Squadron Leader Gary Oakley awarded Memorial Fellowship
Acknowledging a distinguished career as curator, member of the Royal Australian Air Force, and advocate for recognition of Indigenous military service, Squadron Leader Gary Oakley has been honoured by the Council of the Australian War Memorial with the prestigious Fellowship.
Oakley began working at the Australian War Memorial in 1991 as a curator in the Military Heraldry and Technology section. In 2009 he was appointed the Memorial’s first Indigenous Liaison Officer, a role specifically created to advance awareness of Indigenous Australian involvement in the nation’s military history.
Director Dr Brendan Nelson praised the commitment and professionalism Oakley has displayed throughout his long career at the Memorial.
“Gary has become an intrinsic part of the work we do at the Australian War Memorial.
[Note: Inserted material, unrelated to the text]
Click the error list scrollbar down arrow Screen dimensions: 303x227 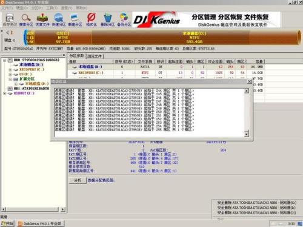click(x=247, y=134)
We look to him for advice and perspective on the ongoing interpretation of the proud history of Indigenous service over the past century. The role he plays has changed over the years and we are happy to be able to recognise his hard work in this evolving and important space,” Dr Nelson said.
Through his curatorial work, and drawing on his experience in the Royal Australian Naval Reserves, Oakley has researched Indigenous service across all theatres of war. Engaging with key stakeholders, including the Australian Institute of Aboriginal and Torres Strait Islander Studies and Australian Defence Force (ADF) history and heritage units, he has established a reputation as a leading expert on Indigenous Australian military history.
Oakley’s work on Indigenous service has enabled the Memorial to develop meaningful engagement with Aboriginal and Torres Strait Islander communities. He has also established a vital relationship with the ADF through his role as National President of the Aboriginal and Torres Strait Islander Veterans and Services Association, in which he is able to liaise with the ADF as it develops its own recognition of the service of Aboriginal and Torres Strait Islander people in its ranks.
Oakley also played a pivotal role in developing the Memorial’s groundbreaking exhibition For Country, for Nation, and inspired the Memorial’s first Reconciliation Action Plan. He has promoted pride in the service of Aboriginal and Torres Strait Islander people, and through his influence 2017 was the first time the Anzac Day march was led by representatives of this group.
Squadron Leader Oakley continues to liaise and advocate for the recognition of Indigenous service and heritage, both historical and contemporary. In recognition of his continuing commitment to the vision and work of the Memorial, the Council of the Australian War Memorial is pleased to induct Gary Oakley as a Fellow.